Determination of aryl hydrocarbon receptor nuclear translocator protein concentration and subcellular localization in hepatic and nonhepatic cell culture lines: development of quantitative Western blotting protocols for calculation of aryl hydrocarbon receptor and aryl hydrocarbon receptor nuclear translocator protein in total cell lysates.

Abstract

Western blot analysis was used to determine the concentration of the aryl hydrocarbon receptor nuclear translocator (ARNT) protein and aryl hydrocarbon receptor (AHR) in 11 mammalian cell culture lines derived from hepatic and nonhepatic tissues. The strategy was to first use Western blot analysis to determine the expression of ARNT or AHR in each cell line relative to its concentration in murine wild-type Hepa-1c1c7 (Hepa-1) cells. Actual ARNT and AHR concentrations in known amounts of total cell lysates were then determined by generating a standard curve with defined amounts of a highly purified ARNT or AHR protein and performing regression analysis. The results show that the level of ARNT expression in each of the cell lines is similar and represents approximately 0.001-0.002% of total cellular protein.

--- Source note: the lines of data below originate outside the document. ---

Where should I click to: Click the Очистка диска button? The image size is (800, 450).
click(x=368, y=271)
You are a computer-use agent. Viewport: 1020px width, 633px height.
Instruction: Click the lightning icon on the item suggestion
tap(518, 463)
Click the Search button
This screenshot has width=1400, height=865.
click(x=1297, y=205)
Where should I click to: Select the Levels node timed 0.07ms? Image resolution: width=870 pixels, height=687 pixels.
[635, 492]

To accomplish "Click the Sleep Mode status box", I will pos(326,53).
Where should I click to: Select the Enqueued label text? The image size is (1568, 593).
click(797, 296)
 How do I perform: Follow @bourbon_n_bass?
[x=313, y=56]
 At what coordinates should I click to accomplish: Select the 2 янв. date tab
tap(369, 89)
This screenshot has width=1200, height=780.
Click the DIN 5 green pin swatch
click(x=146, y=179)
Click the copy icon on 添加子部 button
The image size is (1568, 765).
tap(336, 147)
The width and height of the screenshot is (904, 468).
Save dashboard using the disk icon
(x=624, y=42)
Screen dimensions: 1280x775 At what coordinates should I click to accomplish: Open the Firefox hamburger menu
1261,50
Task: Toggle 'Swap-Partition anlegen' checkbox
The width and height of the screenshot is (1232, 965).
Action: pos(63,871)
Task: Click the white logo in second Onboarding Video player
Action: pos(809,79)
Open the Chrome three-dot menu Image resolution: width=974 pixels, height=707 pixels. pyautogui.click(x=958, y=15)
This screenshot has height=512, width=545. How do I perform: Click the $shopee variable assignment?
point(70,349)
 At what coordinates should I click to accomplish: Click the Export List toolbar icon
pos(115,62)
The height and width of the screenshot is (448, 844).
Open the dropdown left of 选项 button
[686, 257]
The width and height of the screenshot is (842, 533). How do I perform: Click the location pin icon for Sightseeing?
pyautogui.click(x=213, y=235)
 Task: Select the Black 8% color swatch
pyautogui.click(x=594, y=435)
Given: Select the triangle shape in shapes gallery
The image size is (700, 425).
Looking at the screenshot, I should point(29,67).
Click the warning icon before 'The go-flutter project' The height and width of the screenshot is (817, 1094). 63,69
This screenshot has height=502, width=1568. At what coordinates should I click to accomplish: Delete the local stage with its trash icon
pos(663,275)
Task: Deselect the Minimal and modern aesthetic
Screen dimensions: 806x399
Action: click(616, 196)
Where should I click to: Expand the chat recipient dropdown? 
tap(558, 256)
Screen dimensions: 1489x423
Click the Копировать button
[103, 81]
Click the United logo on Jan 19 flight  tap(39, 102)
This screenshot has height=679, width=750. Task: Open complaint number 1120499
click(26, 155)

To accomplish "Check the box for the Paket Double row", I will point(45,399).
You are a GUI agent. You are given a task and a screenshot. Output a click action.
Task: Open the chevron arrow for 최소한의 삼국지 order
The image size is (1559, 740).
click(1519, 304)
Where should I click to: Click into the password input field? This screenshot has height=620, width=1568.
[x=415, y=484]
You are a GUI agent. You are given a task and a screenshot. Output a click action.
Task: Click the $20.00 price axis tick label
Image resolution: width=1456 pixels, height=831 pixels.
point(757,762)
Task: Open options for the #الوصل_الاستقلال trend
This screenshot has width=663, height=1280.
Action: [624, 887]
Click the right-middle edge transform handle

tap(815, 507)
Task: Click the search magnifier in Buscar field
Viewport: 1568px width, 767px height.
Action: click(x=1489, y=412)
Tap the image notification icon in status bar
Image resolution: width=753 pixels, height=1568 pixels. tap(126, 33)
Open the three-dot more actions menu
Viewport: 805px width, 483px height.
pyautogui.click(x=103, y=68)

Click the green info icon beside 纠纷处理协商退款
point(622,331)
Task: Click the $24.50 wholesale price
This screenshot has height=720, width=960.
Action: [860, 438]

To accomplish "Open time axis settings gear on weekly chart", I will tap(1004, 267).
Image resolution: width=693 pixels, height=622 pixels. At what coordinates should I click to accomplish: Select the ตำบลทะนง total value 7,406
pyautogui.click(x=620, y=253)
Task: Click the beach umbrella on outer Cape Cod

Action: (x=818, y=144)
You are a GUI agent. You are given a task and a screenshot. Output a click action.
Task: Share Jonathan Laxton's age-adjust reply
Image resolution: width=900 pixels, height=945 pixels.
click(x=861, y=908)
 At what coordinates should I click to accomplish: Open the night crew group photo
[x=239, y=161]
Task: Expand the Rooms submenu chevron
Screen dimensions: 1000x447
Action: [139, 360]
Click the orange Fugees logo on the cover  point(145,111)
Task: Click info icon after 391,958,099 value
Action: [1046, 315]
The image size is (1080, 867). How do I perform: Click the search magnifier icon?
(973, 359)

The range of expression was only approximately 3-fold with wild-type Hepa-1 cells expressing the highest level of ARNT (33,000/cell) and canine kidney cells (MDCK line) expressing 14,000 ARNT molecules/cell. In contrast, the concentration of AHR varied by 65-fold over the different cell lines with the wild-type Hepa-1 expressing 323,000 AHR/cell and rat hepatoma cells (H4IIE) expressing 4700. The ratio of AHR to ARNT ranged from 0.3 in H4IIE cells to 10 in the Hepa-1 line with the majority of cells expressing 1-5 times more AHR than ARNT protein. Immunocytochemical staining of each cell line showed that ARNT was exclusively localized to the nuclear compartment and that a conserved nuclear localization signal mapped to the NH-terminal portion of the protein.